Bill to create parents' bill of rights passes
Parents would have what amounts to a bill of rights in education under a bill passed Thursday.
It declares that parents are the people primarily in charge of their children's education, and schools "shall reasonably accommodate" their requests for special or advanced education, absences, advancing early, remaining in a grade or skipping year-end assessment tests, among other rights newly defined.
The House voted 68-1 for SB122, which includes those rights, and the Senate concurred with amendments on a 22-4 vote. It now goes to Gov. Gary Herbert for his signature.
Sen. Aaron Osmond, R-South Jordan, sponsor of the bill, earlier said he wants schools to recognize that "the parent really is the lead" and that will customize education to get the best outcomes for students.
Among the rights in the bill are:
• A parent is the person primarily responsible for the education of the student and the state is in a secondary and supportive role. As such, the parent has the right to reasonable academic accommodations.
• Schools shall reasonably accommodate a parent's request to "retain a student on grade level based on the student's academic ability or the student's social, emotional, or physical maturity."
• Schools shall reasonably accommodate a parent's request to visit and observe a child's class.
• Schools shall reasonably accommodate a written request from a parent to excuse the student from attendance for a family event or to visit a doctor, without obtaining a note from the provider.

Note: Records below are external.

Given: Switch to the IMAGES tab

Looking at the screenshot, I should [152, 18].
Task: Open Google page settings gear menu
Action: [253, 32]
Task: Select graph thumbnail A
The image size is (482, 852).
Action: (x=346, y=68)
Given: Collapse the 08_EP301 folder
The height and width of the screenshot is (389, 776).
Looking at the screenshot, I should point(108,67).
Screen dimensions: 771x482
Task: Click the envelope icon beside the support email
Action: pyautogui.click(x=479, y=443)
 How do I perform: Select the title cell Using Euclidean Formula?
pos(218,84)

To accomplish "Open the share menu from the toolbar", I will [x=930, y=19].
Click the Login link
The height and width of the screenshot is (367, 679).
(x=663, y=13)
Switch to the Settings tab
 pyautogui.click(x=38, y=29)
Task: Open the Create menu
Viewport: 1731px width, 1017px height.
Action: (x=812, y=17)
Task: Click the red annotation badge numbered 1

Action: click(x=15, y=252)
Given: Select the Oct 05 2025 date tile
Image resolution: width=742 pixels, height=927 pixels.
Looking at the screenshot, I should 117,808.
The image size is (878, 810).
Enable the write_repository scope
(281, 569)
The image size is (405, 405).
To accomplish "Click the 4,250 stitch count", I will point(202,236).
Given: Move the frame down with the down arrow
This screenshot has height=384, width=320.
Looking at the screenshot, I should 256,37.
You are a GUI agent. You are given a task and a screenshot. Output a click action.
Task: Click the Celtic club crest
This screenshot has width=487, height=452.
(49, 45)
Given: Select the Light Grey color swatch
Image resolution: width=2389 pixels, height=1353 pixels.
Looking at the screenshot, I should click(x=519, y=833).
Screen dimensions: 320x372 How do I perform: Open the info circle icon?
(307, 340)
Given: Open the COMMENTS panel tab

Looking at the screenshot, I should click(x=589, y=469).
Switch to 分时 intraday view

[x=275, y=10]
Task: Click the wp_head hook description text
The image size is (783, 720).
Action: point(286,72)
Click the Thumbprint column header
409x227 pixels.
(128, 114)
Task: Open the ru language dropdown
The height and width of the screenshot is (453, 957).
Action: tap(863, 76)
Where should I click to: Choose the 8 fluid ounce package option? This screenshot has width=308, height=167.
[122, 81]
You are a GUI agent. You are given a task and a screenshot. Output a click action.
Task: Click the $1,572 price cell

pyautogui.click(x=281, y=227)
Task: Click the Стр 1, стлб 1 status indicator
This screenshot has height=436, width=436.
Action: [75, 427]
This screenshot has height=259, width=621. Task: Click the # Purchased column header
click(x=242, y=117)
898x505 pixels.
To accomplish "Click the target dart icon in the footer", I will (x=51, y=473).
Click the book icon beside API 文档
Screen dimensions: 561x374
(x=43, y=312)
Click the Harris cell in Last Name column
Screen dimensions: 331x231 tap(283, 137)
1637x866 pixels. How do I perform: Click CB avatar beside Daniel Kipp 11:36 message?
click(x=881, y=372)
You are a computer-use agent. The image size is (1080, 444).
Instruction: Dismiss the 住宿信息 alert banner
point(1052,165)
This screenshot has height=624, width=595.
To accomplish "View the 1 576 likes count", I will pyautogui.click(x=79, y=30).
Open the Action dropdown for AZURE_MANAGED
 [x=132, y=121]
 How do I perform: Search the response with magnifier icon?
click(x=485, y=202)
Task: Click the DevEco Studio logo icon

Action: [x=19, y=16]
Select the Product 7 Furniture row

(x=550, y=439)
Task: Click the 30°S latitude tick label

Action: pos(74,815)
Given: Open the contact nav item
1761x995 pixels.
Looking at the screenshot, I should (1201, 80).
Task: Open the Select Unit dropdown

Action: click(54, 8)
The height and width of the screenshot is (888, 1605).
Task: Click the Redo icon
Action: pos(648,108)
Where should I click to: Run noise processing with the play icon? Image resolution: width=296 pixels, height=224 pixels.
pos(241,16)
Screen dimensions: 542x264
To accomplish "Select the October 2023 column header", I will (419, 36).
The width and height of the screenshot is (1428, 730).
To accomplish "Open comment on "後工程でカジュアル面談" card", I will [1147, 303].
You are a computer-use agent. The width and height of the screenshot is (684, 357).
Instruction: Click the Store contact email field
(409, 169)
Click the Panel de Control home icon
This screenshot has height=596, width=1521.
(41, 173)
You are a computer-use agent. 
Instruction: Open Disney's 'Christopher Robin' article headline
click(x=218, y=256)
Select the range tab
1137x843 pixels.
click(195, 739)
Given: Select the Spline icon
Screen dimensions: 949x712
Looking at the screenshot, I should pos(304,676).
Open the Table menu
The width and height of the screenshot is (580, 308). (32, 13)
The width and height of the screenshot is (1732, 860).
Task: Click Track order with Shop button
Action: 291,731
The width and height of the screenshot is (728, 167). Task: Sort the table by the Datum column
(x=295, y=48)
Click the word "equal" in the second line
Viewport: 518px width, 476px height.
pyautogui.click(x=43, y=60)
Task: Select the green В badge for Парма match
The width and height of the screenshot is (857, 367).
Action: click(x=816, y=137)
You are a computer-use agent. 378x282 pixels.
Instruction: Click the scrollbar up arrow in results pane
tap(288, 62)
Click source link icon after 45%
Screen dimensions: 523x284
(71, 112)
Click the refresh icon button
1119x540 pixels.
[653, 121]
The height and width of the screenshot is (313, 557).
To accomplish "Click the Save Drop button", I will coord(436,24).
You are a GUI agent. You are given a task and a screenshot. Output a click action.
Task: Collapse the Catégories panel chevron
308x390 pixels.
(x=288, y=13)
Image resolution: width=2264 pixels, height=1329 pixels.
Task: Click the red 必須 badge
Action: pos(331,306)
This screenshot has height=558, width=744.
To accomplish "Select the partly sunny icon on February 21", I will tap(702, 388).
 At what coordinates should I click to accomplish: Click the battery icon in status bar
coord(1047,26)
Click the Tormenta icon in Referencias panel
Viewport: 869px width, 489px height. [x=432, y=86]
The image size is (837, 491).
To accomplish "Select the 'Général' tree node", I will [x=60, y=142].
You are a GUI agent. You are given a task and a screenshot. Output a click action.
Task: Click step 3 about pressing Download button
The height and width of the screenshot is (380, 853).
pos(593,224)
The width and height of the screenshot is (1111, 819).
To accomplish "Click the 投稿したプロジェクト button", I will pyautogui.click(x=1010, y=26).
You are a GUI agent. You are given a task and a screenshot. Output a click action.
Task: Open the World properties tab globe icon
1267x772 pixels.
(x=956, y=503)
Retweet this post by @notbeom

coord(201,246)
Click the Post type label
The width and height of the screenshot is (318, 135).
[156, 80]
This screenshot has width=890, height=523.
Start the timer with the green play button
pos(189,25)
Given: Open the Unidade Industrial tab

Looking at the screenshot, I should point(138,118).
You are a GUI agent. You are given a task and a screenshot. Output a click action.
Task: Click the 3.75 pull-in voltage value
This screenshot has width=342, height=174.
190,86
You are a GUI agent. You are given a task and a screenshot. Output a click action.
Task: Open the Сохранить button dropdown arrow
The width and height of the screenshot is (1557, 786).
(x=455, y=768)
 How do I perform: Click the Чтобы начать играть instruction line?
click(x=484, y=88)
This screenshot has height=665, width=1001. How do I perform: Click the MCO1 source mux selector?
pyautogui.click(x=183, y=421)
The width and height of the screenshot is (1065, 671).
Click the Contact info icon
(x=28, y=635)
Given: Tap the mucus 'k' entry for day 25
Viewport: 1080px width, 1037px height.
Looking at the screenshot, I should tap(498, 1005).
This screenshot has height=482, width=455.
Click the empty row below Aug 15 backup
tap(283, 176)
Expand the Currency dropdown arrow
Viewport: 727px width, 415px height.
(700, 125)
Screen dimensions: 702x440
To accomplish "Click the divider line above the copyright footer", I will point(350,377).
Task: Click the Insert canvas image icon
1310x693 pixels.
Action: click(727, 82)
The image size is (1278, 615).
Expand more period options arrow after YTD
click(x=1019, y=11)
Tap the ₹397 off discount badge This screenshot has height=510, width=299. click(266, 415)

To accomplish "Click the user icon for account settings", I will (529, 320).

• Schools shall "reasonably accommodate a parent's written request "to place a student in a specialized class or an advanced course."
• Schools shall allow students to earn credit toward high school graduation without completing a course by testing out of it or demonstrating competency in course standards.
• Schools shall reasonably accommodate a parent's request to meet with a teacher.
• Upon written request of a parent, schools shall excuse the student from taking year-end assessment tests.
• Schools shall give parents copies of their discipline policies.